Since the beginning of 2017, six new justices—out of a total of fifteen—have been appointed to Israel’s Supreme Court. The new appointees, according to Aharon Garber, stand poised to undo, even if gradually, the “judicial revolution” of the retired court president Aharon Barak, under whose auspices the court granted itself tremendous power to overturn laws and interfere in the minutiae of policy, as well as to create a self-perpetuating legal bureaucracy. Garber explains why there is reason to be hopeful:

A look at the resumes of the new Supreme Court justices shows that the cloning of judges identical to Aharon Barak and their complete dominance of [future] appointments [to the judiciary] is over. . . . I do not believe that all the judges will oppose Barak’s reforms or that the court will cease to intervene daily in the affairs of the executive branch. People expecting such a sharp change and counterrevolution will be disappointed. . . .

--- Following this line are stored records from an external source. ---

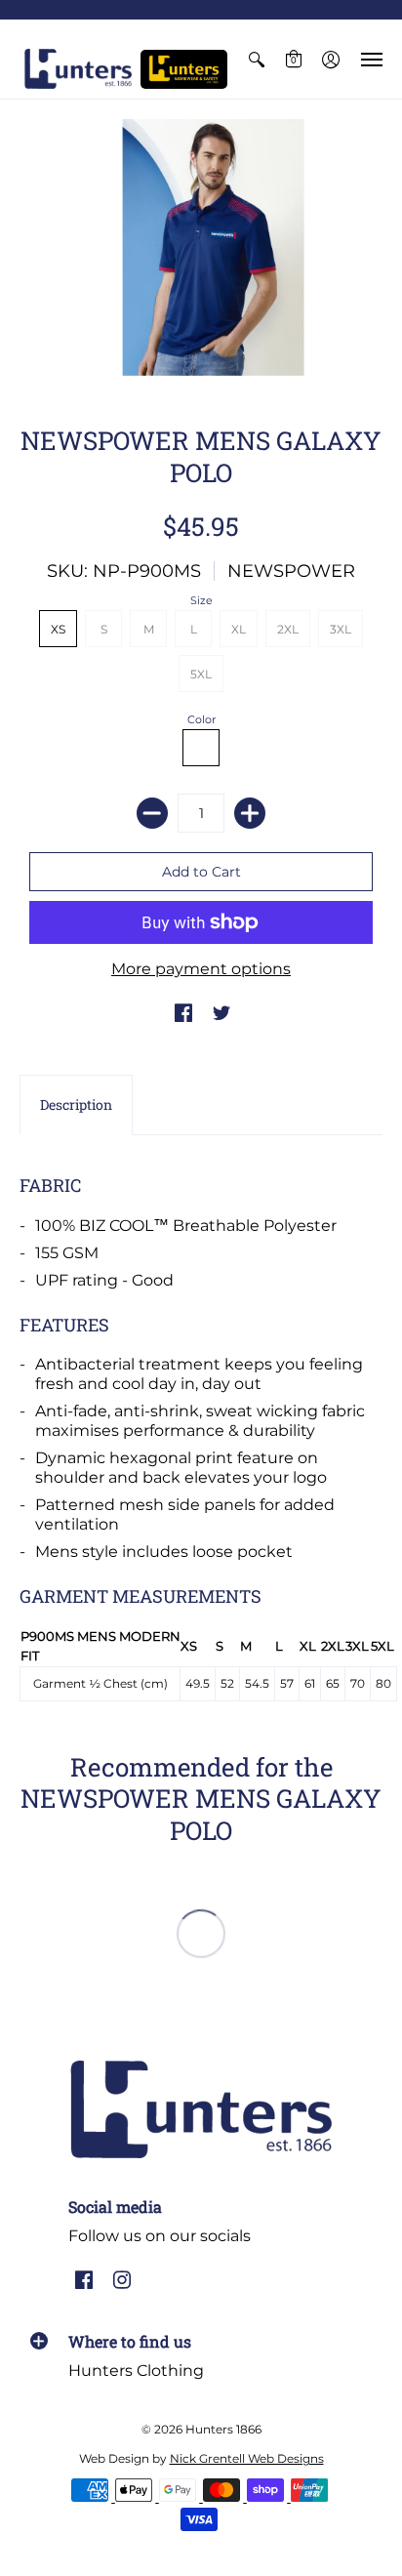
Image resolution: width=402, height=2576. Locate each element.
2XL (288, 629)
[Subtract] (152, 813)
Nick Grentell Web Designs (247, 2458)
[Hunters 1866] (78, 69)
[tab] (76, 1105)
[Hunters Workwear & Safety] (184, 69)
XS (58, 629)
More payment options (201, 969)
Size (201, 600)
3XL (340, 629)
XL (238, 629)
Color (201, 719)
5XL (201, 674)
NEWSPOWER (291, 571)
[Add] (249, 813)
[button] (256, 59)
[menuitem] (256, 59)
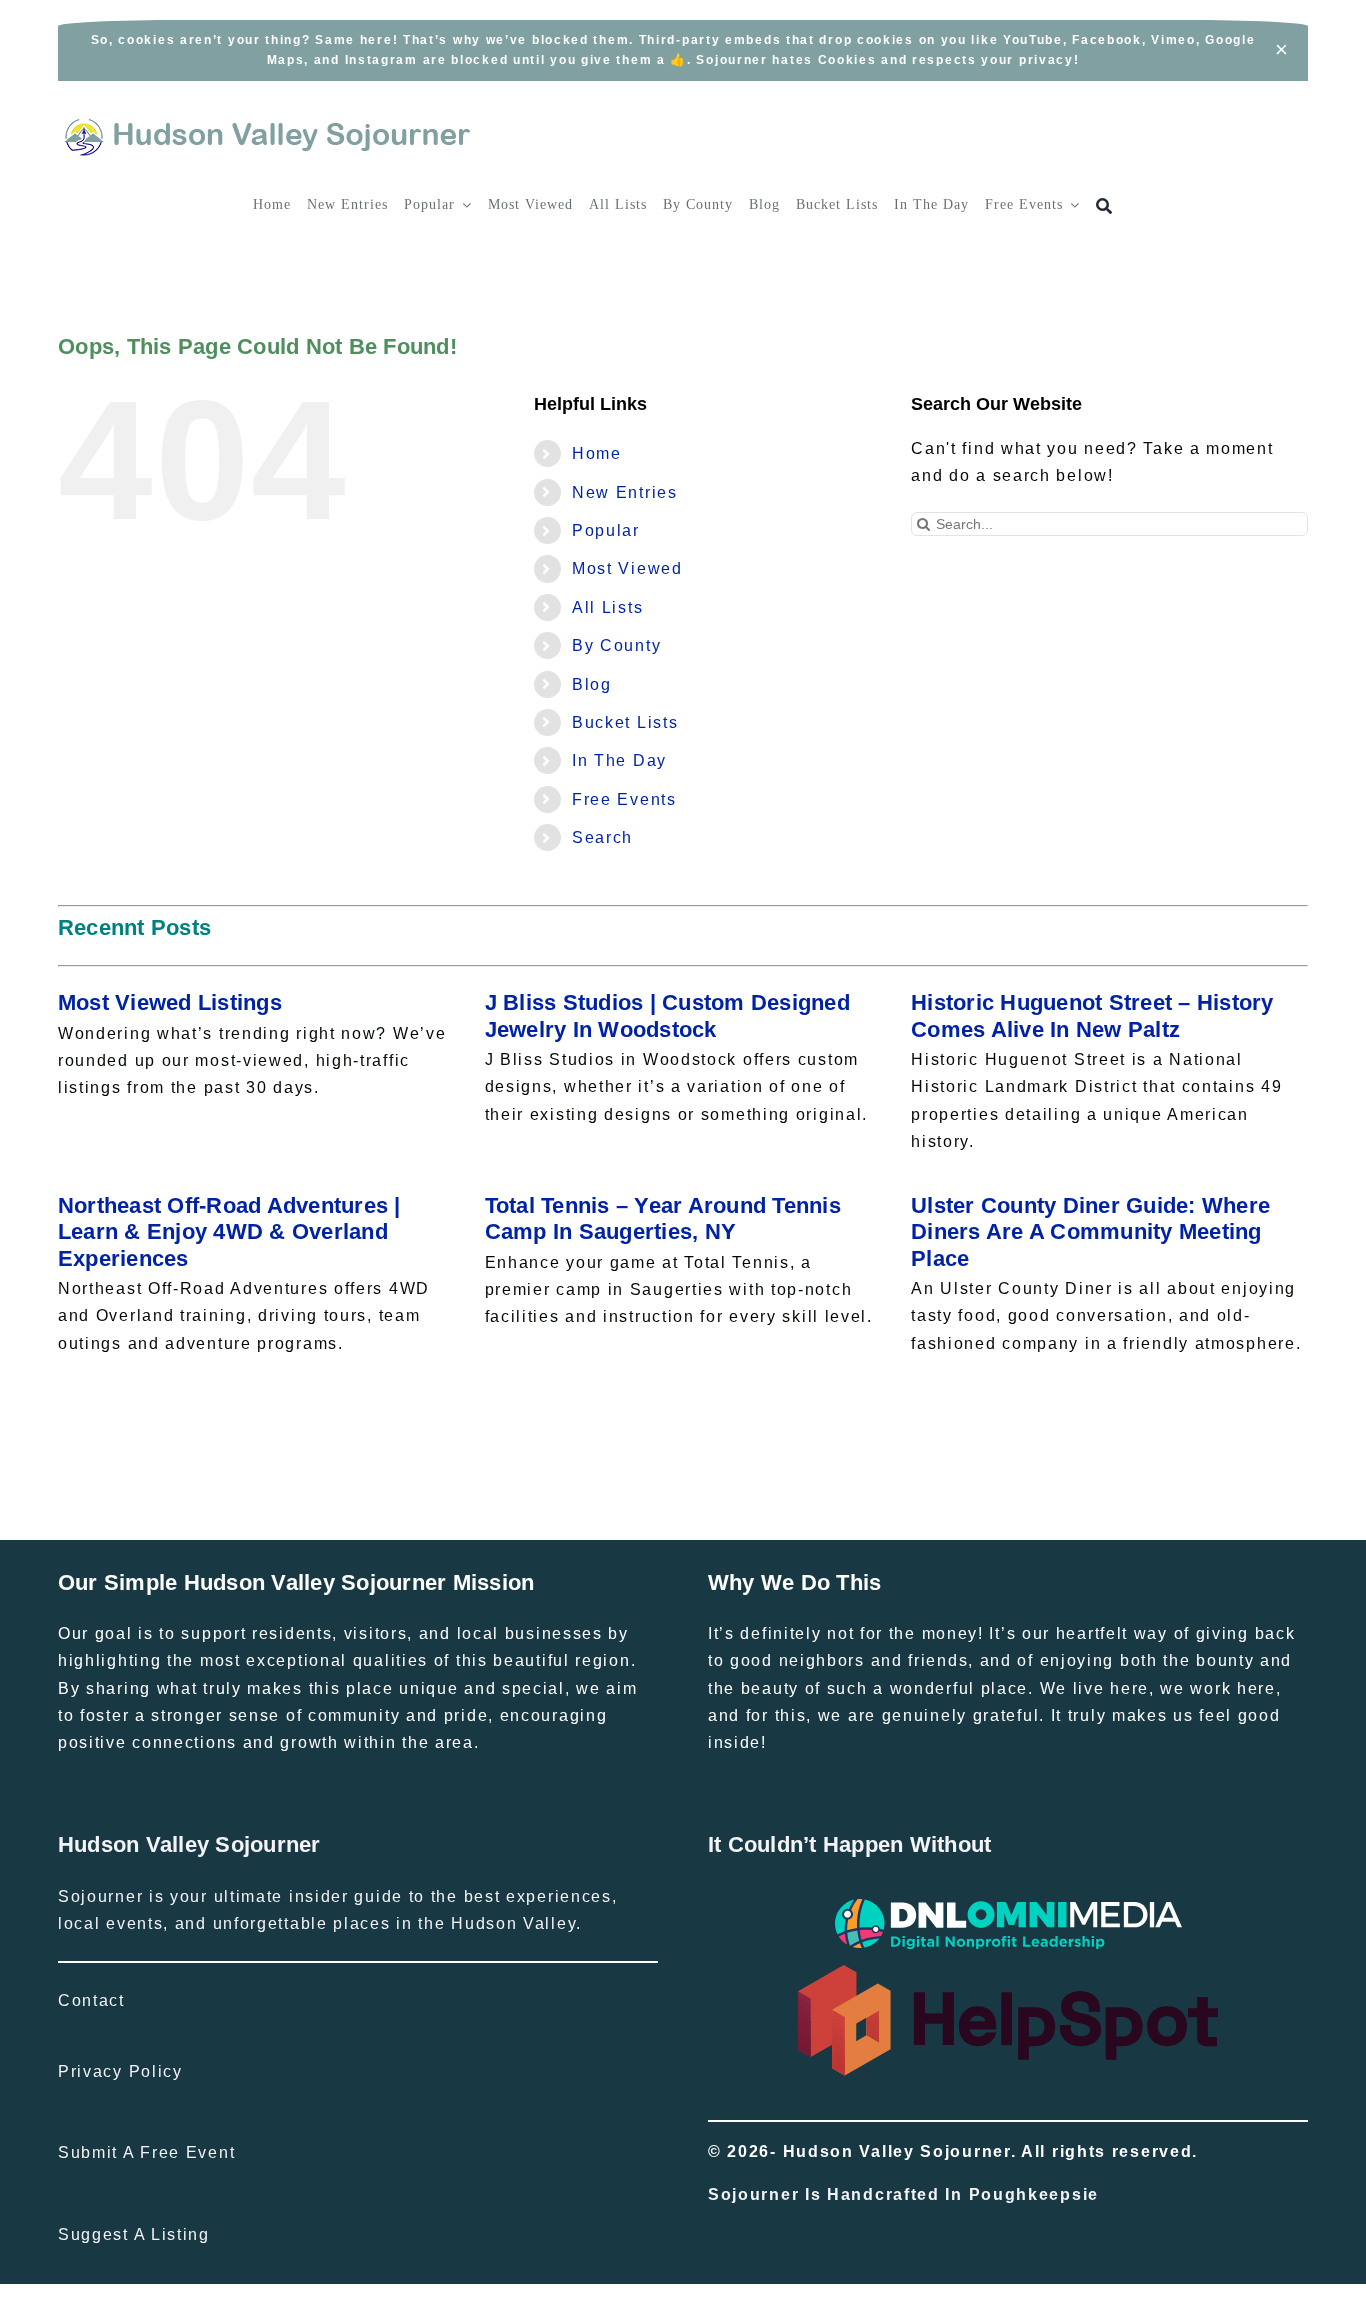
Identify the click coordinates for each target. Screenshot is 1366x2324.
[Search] (1104, 206)
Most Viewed (627, 568)
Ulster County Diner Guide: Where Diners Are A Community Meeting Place (1090, 1232)
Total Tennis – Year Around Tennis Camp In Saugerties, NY (663, 1218)
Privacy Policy (120, 2071)
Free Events (624, 799)
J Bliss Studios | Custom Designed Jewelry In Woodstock (667, 1015)
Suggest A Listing (134, 2234)
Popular (606, 530)
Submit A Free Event (146, 2152)
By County (616, 645)
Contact (91, 2000)
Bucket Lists (625, 722)
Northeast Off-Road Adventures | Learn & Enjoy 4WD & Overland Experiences (229, 1232)
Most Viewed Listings (170, 1002)
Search (602, 837)
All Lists (607, 607)
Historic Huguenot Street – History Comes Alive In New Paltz (1092, 1015)
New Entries (625, 492)
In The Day (619, 760)
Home (597, 453)
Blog (592, 684)
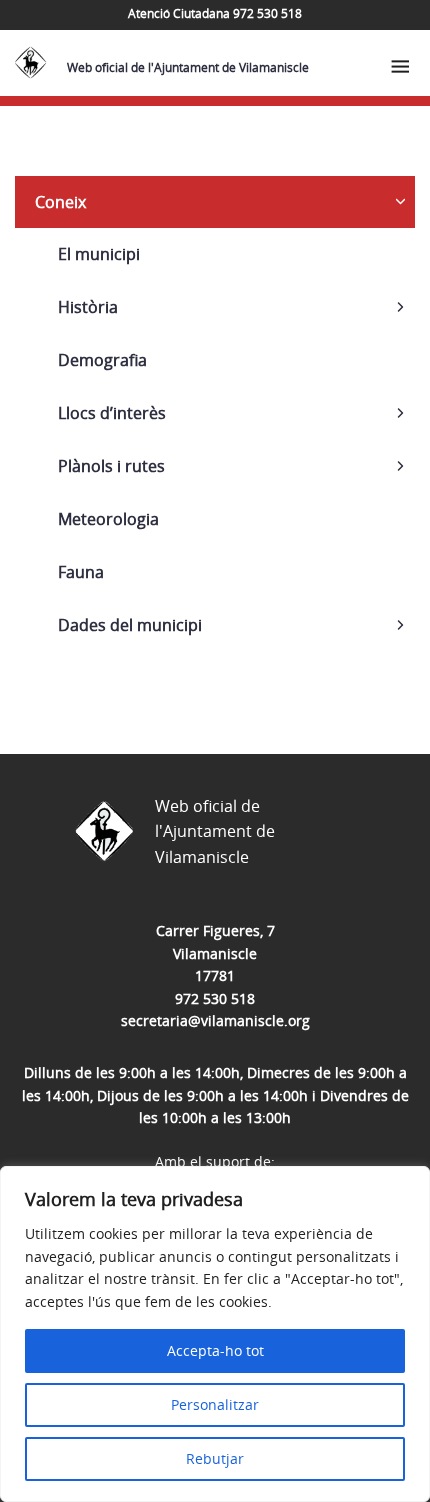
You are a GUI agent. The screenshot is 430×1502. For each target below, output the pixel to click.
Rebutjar (215, 1458)
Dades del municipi (130, 625)
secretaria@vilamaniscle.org (215, 1020)
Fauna (81, 572)
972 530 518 (215, 998)
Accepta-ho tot (215, 1350)
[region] (215, 1334)
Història (88, 307)
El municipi (99, 254)
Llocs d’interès (112, 413)
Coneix (60, 202)
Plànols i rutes (111, 466)
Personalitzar (215, 1404)
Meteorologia (108, 519)
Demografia (102, 360)
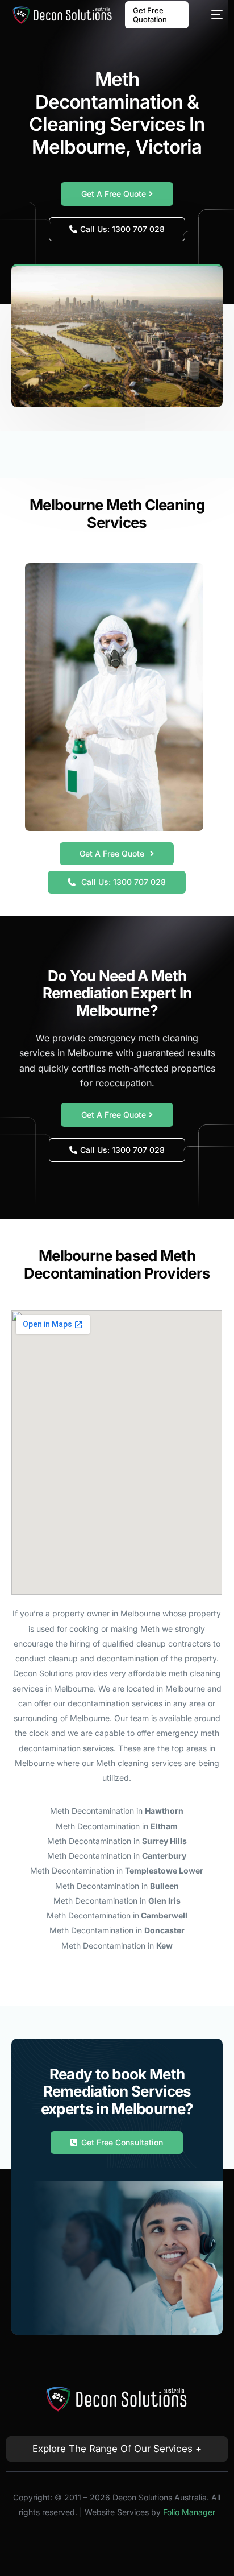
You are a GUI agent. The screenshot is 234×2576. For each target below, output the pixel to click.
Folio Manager (189, 2512)
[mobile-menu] (211, 15)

But there are positive indications that a growing number of justices on the new court will restrain themselves more than has been common in recent years, and that the track for Supreme Court appointments no longer exclusively goes through the chief justice’s office. . . .

A decade ago, a sharp reaction emerged against the judicial revolution, which led to an effort to restore balance to the government. Among other things, the rules governing judicial appointments were changed and the justices’ veto over the selection of [new] candidates to the Supreme Court was ended. . . .

Many rules remain that are worthy of being reconsidered. . . . Many believe [for example] that . . . elected representatives should be given preference in choosing judges to the Supreme Court.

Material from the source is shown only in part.